** Instructions **
1. From the research summary, print the passage starting at "Sponsor: 'Rörlig resurs', KTH." and ending at "degrees of freedom.".
2. Translate this sentence from the research summary into German: "Generically such systems are known to show chaotic dynamics even for one (spatial) degree of freedom."

** Text for analysis **
Sponsor: 'Rörlig resurs, KTH'.
Higher-order asymptotic methods relevant for parametrically excited, linear and non-linear, coupled oscillator models are developed. Certain uniform matching techniques are needed to describe the behaviour near time-localised resonances of the coupled oscillators. The methods are expected to be powerful tools in stability theory for analysing linear and non-linear variational equations of more general dynamical systems.
Publications: 19,57,60,61,113
Semiclassical quantization of time-dependent Hamiltonian systems
Researchers: K.-E. Thylwe, in collaboration with F. Bensch (University of Campinas, Brazil)
Sponsor: 'Rörlig resurs', KTH.
Various time-dependent Hamiltonian systems may serve as mathematical models for analysing fundamental details of non-linear dynamics and semiclassical quantization. Generically such systems are known to show chaotic dynamics even for one (spatial) degree of freedom. A question of considerable interest to us is to what extent and in what way classical nonlinear phenomena reflect themselves in quantum mechanics. We believe that time-dependent Hamiltonian systems are easier to approach in these matters than are the autonomous systems with more spatial degrees of freedom.
The following items of research are in progress: -(1) The question of how the rich variety of subharmonic resonance phenomena in classical mechanics is reflected in quantum mechanics. In particular the quantum mechanical aspect of subharmonic cascades. -(2) The semiclassical quantization of quasi-periodically parameter-excited integrable oscillator. This model represents a simple step towards a quantization of an irregular classical motion. -(3) The semiclassical quantization of systems in the fully chaotic regions of phase space, approached by a generalisation of Gutzwiller's Periodic Orbit Theory to the extended phase space.

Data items
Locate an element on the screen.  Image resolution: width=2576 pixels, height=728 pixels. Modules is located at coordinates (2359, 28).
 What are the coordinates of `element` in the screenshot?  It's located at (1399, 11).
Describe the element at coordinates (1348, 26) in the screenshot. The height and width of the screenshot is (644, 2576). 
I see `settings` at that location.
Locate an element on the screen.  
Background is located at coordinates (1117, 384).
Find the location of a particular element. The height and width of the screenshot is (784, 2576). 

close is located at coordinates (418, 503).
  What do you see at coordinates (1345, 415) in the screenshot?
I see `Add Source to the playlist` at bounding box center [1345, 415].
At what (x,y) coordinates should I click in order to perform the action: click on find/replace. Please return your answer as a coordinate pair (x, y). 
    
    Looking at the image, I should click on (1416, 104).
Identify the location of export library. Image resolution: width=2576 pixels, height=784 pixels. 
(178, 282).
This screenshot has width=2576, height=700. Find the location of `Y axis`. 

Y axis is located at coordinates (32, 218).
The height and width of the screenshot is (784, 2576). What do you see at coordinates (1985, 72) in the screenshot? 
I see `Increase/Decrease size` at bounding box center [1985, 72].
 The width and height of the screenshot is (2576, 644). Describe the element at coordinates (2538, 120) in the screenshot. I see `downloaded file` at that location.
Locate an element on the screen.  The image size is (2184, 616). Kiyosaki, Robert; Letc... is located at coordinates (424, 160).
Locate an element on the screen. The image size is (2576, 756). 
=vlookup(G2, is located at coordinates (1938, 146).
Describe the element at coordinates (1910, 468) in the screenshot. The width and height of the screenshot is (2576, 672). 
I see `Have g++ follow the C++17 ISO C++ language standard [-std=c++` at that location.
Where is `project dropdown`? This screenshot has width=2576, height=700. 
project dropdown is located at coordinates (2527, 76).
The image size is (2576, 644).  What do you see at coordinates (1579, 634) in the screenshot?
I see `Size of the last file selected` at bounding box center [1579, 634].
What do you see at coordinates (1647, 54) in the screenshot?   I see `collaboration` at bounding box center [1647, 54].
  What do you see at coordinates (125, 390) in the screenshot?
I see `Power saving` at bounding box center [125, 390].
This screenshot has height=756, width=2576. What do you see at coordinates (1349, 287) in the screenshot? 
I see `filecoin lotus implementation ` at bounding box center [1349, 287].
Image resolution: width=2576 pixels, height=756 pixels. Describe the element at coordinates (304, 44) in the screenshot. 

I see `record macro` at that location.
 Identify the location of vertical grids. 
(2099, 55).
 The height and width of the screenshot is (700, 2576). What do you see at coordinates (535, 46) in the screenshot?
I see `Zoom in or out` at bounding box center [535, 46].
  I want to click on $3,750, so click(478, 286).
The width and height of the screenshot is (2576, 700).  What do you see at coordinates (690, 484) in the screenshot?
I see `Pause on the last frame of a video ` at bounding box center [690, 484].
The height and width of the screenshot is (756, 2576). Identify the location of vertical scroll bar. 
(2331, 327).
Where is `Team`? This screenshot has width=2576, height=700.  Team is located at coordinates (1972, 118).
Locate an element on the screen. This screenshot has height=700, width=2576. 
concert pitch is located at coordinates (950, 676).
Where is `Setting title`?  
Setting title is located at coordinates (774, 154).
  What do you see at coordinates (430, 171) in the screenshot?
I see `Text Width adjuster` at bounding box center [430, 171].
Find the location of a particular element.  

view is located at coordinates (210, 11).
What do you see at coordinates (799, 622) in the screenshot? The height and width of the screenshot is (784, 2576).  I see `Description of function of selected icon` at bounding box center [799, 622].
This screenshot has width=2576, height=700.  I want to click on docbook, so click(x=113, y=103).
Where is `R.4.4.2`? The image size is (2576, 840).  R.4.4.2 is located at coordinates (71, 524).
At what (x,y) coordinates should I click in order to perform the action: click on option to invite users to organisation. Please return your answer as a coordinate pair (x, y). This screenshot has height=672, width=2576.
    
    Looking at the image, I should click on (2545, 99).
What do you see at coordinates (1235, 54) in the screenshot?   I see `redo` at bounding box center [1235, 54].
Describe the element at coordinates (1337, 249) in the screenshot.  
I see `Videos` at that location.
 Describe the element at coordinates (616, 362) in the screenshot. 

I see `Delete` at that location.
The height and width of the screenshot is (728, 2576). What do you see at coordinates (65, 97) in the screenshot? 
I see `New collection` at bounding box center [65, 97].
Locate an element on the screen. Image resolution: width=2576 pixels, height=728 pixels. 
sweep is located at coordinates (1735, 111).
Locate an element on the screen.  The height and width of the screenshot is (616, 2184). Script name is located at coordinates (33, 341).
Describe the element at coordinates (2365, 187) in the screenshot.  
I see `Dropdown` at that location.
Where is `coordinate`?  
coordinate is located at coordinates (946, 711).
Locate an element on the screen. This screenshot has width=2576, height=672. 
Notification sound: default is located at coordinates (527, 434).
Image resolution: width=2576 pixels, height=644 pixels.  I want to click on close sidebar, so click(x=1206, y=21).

** List of solutions **
1.
Sponsor: 'Rörlig resurs', KTH.
Various time-dependent Hamiltonian systems may serve as mathematical models for analysing fundamental details of non-linear dynamics and semiclassical quantization. Generically such systems are known to show chaotic dynamics even for one (spatial) degree of freedom. A question of considerable interest to us is to what extent and in what way classical nonlinear phenomena reflect themselves in quantum mechanics. We believe that time-dependent Hamiltonian systems are easier to approach in these matters than are the autonomous systems with more spatial degrees of freedom.

2. Solche Systeme zeigen bekanntlich im Allgemeinen chaotische Dynamik, selbst bei nur einem (räumlichen) Freiheitsgrad.